Innate immunity defines the capacity of antiviral T cells to limit persistent infection
Innate immunity defines the capacity of antiviral T cells to limit persistent infection
Andrews, D.M., et al. 2010. J. Exp. Med. 207, 1333-1343
Speaker: Yu-Ting Liao (廖郁婷) Time: 14:10~15:00, Sep. 29, 2010
Commentator: Yao Chang (張堯老師) Place: Room 601
Abstract:
Natural killer (NK) cells serve as an important role in innate immune responses against tumors and microbial pathogens.

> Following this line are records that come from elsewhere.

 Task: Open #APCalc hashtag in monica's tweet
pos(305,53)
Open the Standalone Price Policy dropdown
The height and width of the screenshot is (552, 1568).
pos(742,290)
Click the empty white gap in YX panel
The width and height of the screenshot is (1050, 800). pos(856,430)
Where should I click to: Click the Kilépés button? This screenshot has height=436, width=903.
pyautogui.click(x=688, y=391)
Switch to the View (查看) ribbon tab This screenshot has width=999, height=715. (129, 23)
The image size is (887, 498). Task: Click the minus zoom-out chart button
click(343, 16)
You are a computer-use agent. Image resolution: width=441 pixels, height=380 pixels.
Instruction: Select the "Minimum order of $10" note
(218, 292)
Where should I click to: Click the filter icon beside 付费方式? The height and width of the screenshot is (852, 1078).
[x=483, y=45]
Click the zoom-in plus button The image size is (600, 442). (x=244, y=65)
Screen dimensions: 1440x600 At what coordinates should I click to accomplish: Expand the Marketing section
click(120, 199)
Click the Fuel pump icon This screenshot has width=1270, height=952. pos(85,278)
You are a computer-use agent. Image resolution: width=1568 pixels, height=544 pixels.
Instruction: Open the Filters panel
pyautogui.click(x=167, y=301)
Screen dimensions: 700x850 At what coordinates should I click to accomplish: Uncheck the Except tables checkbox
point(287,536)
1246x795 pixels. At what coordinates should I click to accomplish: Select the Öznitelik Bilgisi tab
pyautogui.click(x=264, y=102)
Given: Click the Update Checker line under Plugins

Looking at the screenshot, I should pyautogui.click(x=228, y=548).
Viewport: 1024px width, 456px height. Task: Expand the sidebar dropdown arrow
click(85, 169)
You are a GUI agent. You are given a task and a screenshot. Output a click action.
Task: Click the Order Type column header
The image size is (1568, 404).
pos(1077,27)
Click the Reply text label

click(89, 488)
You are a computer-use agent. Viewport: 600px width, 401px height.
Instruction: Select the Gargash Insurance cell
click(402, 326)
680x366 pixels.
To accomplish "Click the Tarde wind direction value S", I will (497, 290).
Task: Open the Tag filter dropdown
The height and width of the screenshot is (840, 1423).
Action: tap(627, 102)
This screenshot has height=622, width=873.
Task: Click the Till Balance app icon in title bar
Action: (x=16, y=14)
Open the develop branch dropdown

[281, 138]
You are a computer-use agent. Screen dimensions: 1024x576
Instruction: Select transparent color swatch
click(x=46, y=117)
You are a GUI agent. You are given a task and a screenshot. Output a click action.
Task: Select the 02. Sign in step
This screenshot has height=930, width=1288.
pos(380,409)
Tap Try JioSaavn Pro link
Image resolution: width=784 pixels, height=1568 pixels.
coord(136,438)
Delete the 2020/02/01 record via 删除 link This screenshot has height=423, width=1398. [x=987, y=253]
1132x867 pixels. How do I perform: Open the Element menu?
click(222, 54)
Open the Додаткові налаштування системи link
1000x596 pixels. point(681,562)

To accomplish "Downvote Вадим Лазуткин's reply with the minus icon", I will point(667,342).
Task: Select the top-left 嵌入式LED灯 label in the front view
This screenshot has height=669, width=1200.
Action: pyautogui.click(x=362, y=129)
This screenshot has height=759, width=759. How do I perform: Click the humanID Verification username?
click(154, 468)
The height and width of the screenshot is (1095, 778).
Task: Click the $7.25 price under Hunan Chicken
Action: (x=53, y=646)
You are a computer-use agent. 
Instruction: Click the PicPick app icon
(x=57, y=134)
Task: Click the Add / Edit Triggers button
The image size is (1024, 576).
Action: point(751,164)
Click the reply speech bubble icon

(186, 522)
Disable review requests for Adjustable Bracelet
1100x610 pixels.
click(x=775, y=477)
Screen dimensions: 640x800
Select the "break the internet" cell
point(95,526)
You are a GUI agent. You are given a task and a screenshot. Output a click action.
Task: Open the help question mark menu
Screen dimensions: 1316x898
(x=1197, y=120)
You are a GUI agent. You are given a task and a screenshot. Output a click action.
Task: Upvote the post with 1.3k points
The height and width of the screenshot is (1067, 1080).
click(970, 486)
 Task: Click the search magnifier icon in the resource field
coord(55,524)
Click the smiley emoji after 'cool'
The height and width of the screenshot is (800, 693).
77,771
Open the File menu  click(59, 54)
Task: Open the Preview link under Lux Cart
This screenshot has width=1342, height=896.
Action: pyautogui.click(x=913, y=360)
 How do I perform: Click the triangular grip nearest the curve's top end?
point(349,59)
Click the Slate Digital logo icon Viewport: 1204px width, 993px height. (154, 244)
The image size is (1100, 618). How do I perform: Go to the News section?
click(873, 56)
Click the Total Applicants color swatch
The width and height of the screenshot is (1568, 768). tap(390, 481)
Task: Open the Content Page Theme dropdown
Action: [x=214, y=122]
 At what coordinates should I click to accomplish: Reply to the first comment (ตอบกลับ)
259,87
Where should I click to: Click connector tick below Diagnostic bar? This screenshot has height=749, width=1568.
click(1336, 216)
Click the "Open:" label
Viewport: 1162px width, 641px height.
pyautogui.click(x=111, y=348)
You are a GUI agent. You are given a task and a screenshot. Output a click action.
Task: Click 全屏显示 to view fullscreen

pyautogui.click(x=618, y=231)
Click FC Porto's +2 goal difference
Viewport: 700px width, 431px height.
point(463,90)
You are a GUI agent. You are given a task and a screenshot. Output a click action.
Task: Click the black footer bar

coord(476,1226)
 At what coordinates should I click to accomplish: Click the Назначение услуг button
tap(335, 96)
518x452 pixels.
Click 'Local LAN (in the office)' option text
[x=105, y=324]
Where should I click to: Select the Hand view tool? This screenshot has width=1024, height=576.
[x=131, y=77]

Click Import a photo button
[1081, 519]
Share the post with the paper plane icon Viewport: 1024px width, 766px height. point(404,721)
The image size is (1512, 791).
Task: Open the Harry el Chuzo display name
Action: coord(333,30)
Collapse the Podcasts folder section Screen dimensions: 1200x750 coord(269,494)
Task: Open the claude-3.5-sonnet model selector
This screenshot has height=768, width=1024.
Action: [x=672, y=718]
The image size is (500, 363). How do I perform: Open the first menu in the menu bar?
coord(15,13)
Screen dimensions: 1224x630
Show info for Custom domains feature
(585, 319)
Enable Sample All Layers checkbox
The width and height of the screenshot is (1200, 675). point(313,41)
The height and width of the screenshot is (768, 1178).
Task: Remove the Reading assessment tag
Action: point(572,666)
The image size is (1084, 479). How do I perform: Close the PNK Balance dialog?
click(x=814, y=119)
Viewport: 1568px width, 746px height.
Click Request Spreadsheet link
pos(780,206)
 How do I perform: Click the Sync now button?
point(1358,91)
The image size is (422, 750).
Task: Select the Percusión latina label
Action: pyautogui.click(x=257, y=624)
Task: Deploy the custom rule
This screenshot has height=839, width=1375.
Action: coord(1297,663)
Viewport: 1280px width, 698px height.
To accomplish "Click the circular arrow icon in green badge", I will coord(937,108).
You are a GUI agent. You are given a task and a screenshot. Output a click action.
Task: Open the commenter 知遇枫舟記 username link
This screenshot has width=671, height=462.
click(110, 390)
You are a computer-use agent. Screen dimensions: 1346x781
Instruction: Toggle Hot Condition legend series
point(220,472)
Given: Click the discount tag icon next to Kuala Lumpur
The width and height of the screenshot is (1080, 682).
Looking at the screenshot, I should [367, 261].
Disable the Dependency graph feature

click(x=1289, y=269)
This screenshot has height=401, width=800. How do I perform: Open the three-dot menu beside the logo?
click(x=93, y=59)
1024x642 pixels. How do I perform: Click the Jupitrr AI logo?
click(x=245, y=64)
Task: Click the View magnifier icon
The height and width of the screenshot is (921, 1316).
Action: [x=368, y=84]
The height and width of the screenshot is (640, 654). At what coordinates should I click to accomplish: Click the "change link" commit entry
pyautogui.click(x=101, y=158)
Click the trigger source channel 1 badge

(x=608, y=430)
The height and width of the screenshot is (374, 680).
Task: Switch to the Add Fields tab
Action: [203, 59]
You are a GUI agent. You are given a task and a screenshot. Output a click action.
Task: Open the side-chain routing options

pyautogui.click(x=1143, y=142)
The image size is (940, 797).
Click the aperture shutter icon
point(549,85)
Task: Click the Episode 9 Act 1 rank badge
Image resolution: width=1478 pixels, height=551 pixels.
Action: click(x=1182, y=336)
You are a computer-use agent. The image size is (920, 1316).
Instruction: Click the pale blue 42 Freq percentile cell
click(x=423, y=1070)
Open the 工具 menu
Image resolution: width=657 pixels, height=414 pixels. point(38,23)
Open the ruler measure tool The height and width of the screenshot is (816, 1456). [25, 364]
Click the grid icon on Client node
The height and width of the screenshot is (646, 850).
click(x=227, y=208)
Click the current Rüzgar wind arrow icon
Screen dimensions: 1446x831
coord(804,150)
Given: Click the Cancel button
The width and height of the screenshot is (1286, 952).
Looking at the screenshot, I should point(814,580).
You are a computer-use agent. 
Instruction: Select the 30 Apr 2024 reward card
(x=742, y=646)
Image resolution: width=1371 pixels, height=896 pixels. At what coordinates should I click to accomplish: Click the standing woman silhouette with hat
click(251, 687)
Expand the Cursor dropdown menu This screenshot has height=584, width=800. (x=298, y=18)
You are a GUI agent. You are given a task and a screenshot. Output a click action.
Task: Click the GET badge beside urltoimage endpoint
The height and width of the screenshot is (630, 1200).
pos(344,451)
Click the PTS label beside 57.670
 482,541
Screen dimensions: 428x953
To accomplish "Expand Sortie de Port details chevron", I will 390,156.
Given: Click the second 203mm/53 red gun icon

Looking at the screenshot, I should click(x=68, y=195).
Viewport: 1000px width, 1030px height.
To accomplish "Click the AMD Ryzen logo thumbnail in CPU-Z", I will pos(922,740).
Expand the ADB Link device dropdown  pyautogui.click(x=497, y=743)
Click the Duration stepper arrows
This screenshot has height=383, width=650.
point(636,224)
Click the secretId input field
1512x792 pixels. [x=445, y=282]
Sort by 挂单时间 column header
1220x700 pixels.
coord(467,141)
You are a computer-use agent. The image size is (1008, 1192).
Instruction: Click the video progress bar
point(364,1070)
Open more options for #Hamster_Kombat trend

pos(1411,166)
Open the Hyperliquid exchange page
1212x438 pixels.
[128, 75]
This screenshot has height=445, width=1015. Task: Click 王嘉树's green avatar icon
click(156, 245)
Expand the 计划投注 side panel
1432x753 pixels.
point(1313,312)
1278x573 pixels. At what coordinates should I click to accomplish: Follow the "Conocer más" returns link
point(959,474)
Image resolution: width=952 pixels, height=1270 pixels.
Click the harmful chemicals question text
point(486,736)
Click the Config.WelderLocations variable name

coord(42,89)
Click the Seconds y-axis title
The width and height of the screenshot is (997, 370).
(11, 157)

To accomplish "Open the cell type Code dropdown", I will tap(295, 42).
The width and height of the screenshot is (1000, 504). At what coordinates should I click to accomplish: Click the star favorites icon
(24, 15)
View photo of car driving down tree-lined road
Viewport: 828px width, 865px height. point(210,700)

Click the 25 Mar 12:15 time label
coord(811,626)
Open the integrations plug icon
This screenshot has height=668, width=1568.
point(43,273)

Since many of the NK-cell activating and inhibitory receptors and their ligands have been identified, a molecular basis for NK cell recognition of virus-infected cells such as murine cytomegalovirus infection was well understood1. According to the previous studies, NK cells from C57BL6/J mice express Ly49H receptor, which initiates cell-mediated cytotoxicity, cytokine production and proliferation when Ly49H binds to MCMV-encoded glycoprotein m157 on their cell surface2. However, the contribution and biological significance of NK cells to innate immunity and adaptive immunity are crucial topics to enunciate. In this study, the authors used Ly49H- (BALB/c) mice and Ly49H+ (BABL.B6-CT8) mice to evaluate the interaction between NK-cell mediated activity and antiviral cytotoxic T lymphocyte (CTL) responses and found that the CTL response was significantly reduced in Ly49H+ mice compared with Ly49H- mice at day 8 and day 10 after MCMV infection. The NK cell depletion of Ly49H+ mice showed antiviral CTL function were similar to that measured in Ly49H- mice at day 10 post infection. Moreover, NK cell activation in Ly49H+ mice affect antiviral CD4 and CD8 T cell responses. To define relevant mechanisms, the results showed that the number of infected FDG+CD11c+MHCII+ DCs/APCs were decreased in Ly49H+ mice but not observed in Ly49H+ mice depleted of NK cells. In BALB.B6-Cmv1r.pfp-/- mice, they demonstrated that the perforin-dependent elimination of infected DCs/APCs may be involved. The different frequency and number of infected DCs/APCs affect antiviral T cell responses in the presence of NK-cell mediated responses. Furthermore, NK cells regulate T cell function that limit viral persistence differs in Ly49H- and Ly49H+ mice. The numbers of CD8+IE1+ and CD4+IFN-γ+ T cell in salivary gland in Ly49H- mice were higher than in Ly49H+ mice. The depletion of CD4+ or CD8+ T cells proved that different CD4+ T cell responses resulted in limiting viral replication. Collectively, their results proved that the NK cells influence the extent of
DC/APC infection and the capacity of antiviral T cells in MCMV infection.
References:
1. Hamerman, J.A., et al. 2005. NK cells in innate immunity. Curr. Opin. Immunol. 17, 29-35.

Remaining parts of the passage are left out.